Representatives of the Pitjantjatjara Council came to Melbourne on 25 March and on the afternoon of that day issued a generally endorsed writ (No. 1796 of 1982) and a summons in chambers seeking injunctions to restrain the owner of the slides (Mr Lowe) and the auctioneer from displaying or selling the slides. The general endorsement pleaded that the slides were taken by Dr Mountford as confidential information for his own personal use, and not otherwise. Affidavits in support of the application were made by Peter Nganingu, the second-named plaintiff and a member of the Pitjantjatjara people, and by Daniel Vachon, an anthropologist employed by the Pitiantiatiara Cnnncil
In the course of his submissions on the issue of confidentiality, counsel for the plaintiffs referred to the decision of Muirhead J of the NT Supreme Court concerning Dr Mountford's book, Nomads of the Australian Desert: Foster v Mountford and Rigby Ltd., (1976) 14 ALR 71. Reference was also made to Duchess of Argyll v Duke of Argyll [1967] Ch.D. 302 and to Attorney General v Jonathon Cape Ltd., [19761 QBD 752.

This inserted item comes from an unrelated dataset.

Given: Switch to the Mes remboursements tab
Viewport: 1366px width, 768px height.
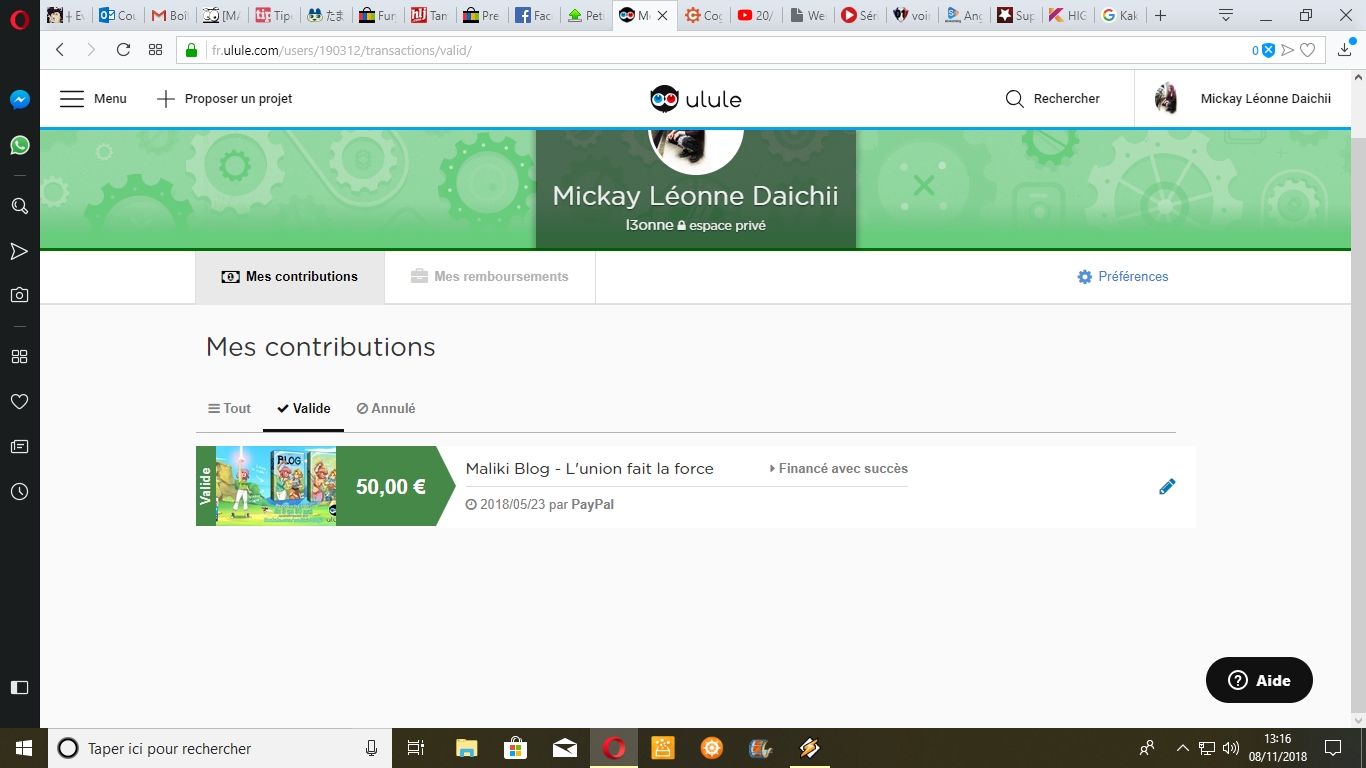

Interlocutory orders were made requiring the defendants to deliver up possession of any slides that related to or recorded any of the philosophical or religious traditions of the Pitjantjatjara people to the Supreme Court Prothonotary and restraining the defendants from selling or displaying the slides. These orders enabled the slides to be inspected by representatives of the Pitjantjatjara Council who selected the slides dealing with secret/sacred material, Subsequently final orders were made declaring that the property in and ownership of these selected slides, photographs and negatives vested in the Pitjantjatjara Council for and on behalf of the Pitjantjatjara, Yankuntjatjara and Ngaanyatjara peoples.
Mr R. Merkel for the plaintiffs.
Mr D. Kendal for the defendants.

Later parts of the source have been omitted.